-- BEGIN Passage --
Friends of Perdido Bay

10738 Lillian Highway

Pensacola, FL 32506


Tidings The Newsletter of the Friends of Perdido Bay

July 2003 Volume 16 Number 4 Jackie Lane -Editor

Thank you Lillian

Last month Friends of Perdido sent a letter to all Lillian, Alabama residents in the 36549 zip code. We were interested in getting more people to join so that people could say informed about the issues on Perdido Bay, especially now that Florida is preparing to issue a new permit for the paper mill. The response we got was overwhelming. It is especially encouraging for us to see that people really do care about Perdido Bay. Right now it looks like it will be two months before a draft permit is released. But we will be making a calling list, and if something happens sooner we will be able to notify you quickly. We don't expect too much media coverage, but we may be surprised.

Get Ready

Ever since International Paper submitted a revised permit application on September 30, 2002, Florida's DEP has been asking for more information. A permit application is not complete until the environmental agency deems that it is complete. This is how the paper mill in Cantonment Florida has been able to "claim" that they are operating on an administratively continued permit. The old owners of the mill, Champion, submitted a "timely" permit renewal application in September 1994, but the DEP kept asking for more information. The old temporary permit issued in 1989 is still considered to be in effect because the DEP never considered the permit application of 1994 "complete". Well, here we are in 2003. Yes, this is stretching things a bit. IP now appears to be through playing games. They want that permit. One factor may be the importance a current permit plays in a global economy,

On June 20, 2003, DEP sent IP another letter asking for more information. This is about the fourth or fifth time DEP has asked for more information on IP's September 30, 2002 revised permit application. IP replied, saying its response was "provided as a courtesy," and went on to say essentially "Stop asking questions and start processing the permit." Per IP instructions, DEP will issue a draft permit in approximately two months. There will be a public hearing and comment period 30 days after the draft permit is issued, and then the Department will publish "An Intent to Issue" the operating permit. The date will be about October 15th. This is when the real fireworks begin. We will fight this permit for as long as we can.

We will need your help, both time-wise and financial-wise. We are planing some PR to go along with the fight. Remember how successful, Mike Papantonio's TV ads were in keeping the paper mill moving the discharge to Escambia Bay. A few T.V. ads would be a great way to present our side, because we don't know what to expect from the news media.

What a draft permit will likely allow

IP (per their September 30, 2002 letter) is requesting that the new permit have the following:

A new permit will most likely contain all of the above. Otherwise, IP would probably take DEP to court. Who do you think would win? This exemplifies the problem. The stable full of high priced attorneys which IP can afford would, no doubt, overwhelm the legal staff of DEP. This is one reason (there are others) DEP has been stalling on a permit.
-- END Passage --
-- BEGIN Source data --
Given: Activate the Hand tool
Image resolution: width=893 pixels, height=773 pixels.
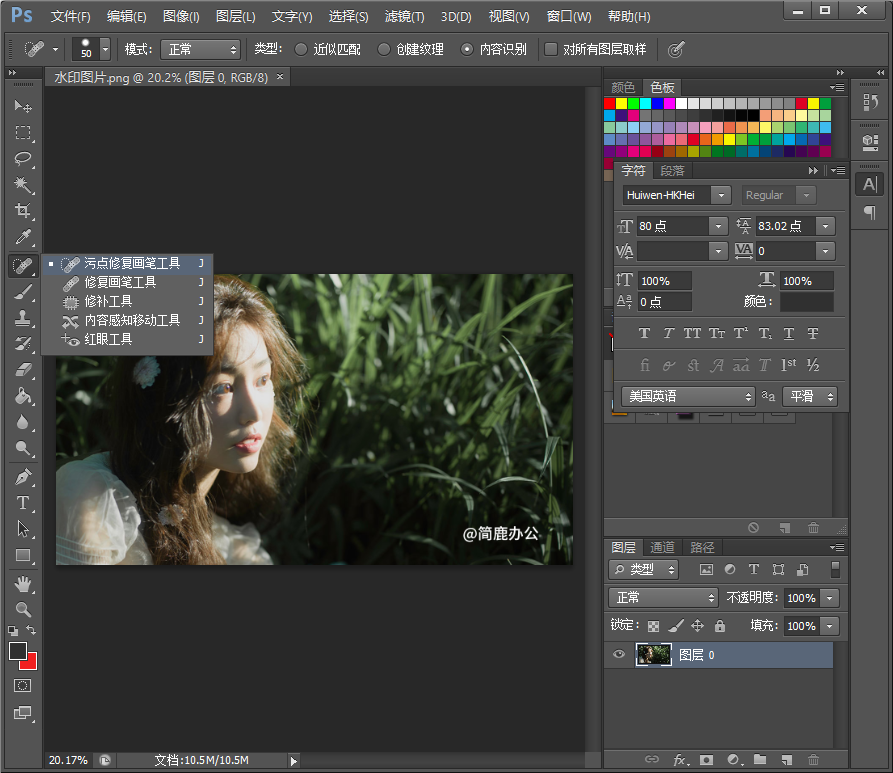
-- END Source data --
## To be done:
a) According to the newsletter, when did Champion submit its permit renewal application?
b) Copy down everything in the newsletter from "Pensacola, FL 32506" down to "may be surprised.", word for word.

## Solutions for each task:
a) September 1994

b)
Pensacola, FL 32506


Tidings The Newsletter of the Friends of Perdido Bay

July 2003 Volume 16 Number 4 Jackie Lane -Editor

Thank you Lillian

Last month Friends of Perdido sent a letter to all Lillian, Alabama residents in the 36549 zip code. We were interested in getting more people to join so that people could say informed about the issues on Perdido Bay, especially now that Florida is preparing to issue a new permit for the paper mill. The response we got was overwhelming. It is especially encouraging for us to see that people really do care about Perdido Bay. Right now it looks like it will be two months before a draft permit is released. But we will be making a calling list, and if something happens sooner we will be able to notify you quickly. We don't expect too much media coverage, but we may be surprised.